*Texte source*.
====

Un ancien directeur du CIRC, M. Lorenzo Tomatis, a expliqué que la participation croissante d'experts de l'industrie dans les groupes de travail sur les monographies a rendu nécessaire l'apport de preuves épidémiologiques et de preuves certaines de l'action d'un polluant sur les humains pour le classer en catégorie 1. M. Lorenzo Tomatis montre qu'il n'existe pas d'étude prouvant avec certitude qu'un cancérogène pour les animaux ne l'est pas pour l'homme. Or, le principe de précaution inscrit dans la Constitution prévoit que la précaution s'impose en situation d'incertitude. Mais, aujourd'hui, on attend la probabilité que des personnes soient atteintes de cancers ou en décèdent.
Ce niveau de preuve est très insatisfaisant pour les chercheurs en santé publique. A partir du moment où l'on a accumulé de l'expérimentation animale et des éléments d'expérimentation in vivo et in vitro sur la cellule et que l'on dispose d'un faisceau d'arguments toxicologiques, pourquoi ne pas inverser la charge de la preuve en demandant aux industriels de prouver qu'ils sont certains qu'il n'y aura pas déclenchement du cancer a posteriori ?
Un certain nombre d'organismes ont aidé à entretenir le doute le plus longtemps possible sur l'amiante. Aujourd'hui, 100 000 morts sont attendus suite à l'exposition à l'amiante et nous ne savons pas actuellement comment gérer l'amiante restante. Des études récentes du ministère du travail montrent que les niveaux d'empoussièrement sont beaucoup plus préoccupants que ceux estimés au départ. Par ailleurs, en France, nous comptabilisons 80 kg d'amiante par habitant. Comment doit-on procéder ? Le coût de la déconstruction de l'usine de broyage d'amiante d'Aulnay-sous-Bois s'établit à plus de sept millions d'euros en raison de la présence d'amiante dans le sol.

====

*Données enregistrées*.
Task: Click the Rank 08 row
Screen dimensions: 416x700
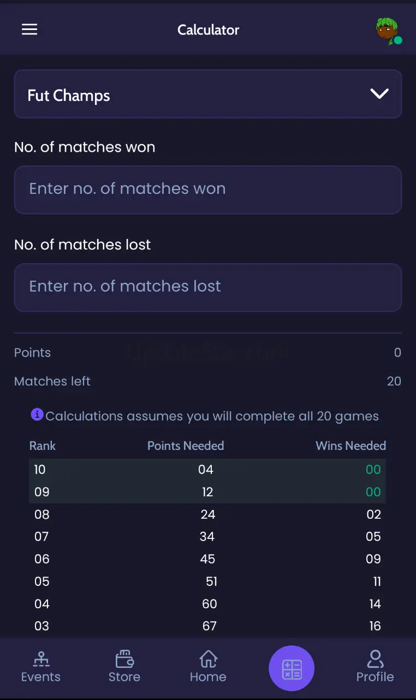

====

*Essayez*.
Poursuivez le texte sur le principe de précaution et l'amiante à partir de sa dernière phrase.

*Résultat obtenu*.
L'enquête Agrican pose question car elle est décontextualisée. La population agricole en France est extrêmement hétérogène du point de vue de l'exposition aux pesticides. Si cette enquête vise à identifier des points qui nécessitent une prévention, je m'interroge sur son apport. Le questionnaire a été adressé à près de 568 000 agriculteurs. Le recensement agricole de 2010 faisait état de 970 000 personnes qui participaient régulièrement au travail des exploitations agricoles, notamment les exploitants, leurs conjoints et familles, les salariés permanents (17 %) et les saisonniers (11 %). Quelle part représentent les 180 000 répondants au questionnaire Agrican dans la population des agriculteurs ? Comment peut-on s'assurer qu'ils sont représentatifs d'une population exposée aux pesticides ? Ce groupe de 180 000 travailleurs agricoles mélange des personnes exposées et des non-exposées, d'où l'impossibilité de tirer des conclusions sur l'incidence du cancer.
On part du postulat que les agriculteurs connaissent les noms des produits qu'ils ont utilisés, ce qui est faux d'après notre expérience en Seine Saint-Denis. Ces derniers ne connaissent que des noms de marque. Je citerai le cas emblématique de M. Paul François qui a été gravement intoxiqué par un produit dont il ne connaissait que le nom de marque : le Lasso. Ce produit a reçu un avis de retrait par le Conseil supérieur d'hygiène en Belgique en 1985 puis a été interdit en 1990. Cependant, il n'a été interdit en France qu'en 2007. Or, il contenait deux molécules actives très toxiques : l'alachlore qui est un cancérogène et le chlorobenzène qui est un dépresseur du système nerveux central et est responsable d'atteintes hépatiques et rénales.
De mon point de vue, le questionnaire Agrican n'est pas construit pour permettre une bonne traçabilité des expositions. Les questions posées sont de trois types. Nous trouvons notamment des questions relevant des comportements individuels (tabagisme, comportement alimentaire...). Cependant, l'expertise INSERM montre que l'augmentation du risque de cancer du poumon associée à une exposition à l'amiante est identique chez une population de fumeurs et non-fumeurs. La polarisation sur le tabac mélange donc les deux types de risques. De même, on sait que l'exposition à des perturbateurs endocriniens peut entraîner des modifications dans la régulation de l'appétit et favoriser l'obésité par des changements métaboliques.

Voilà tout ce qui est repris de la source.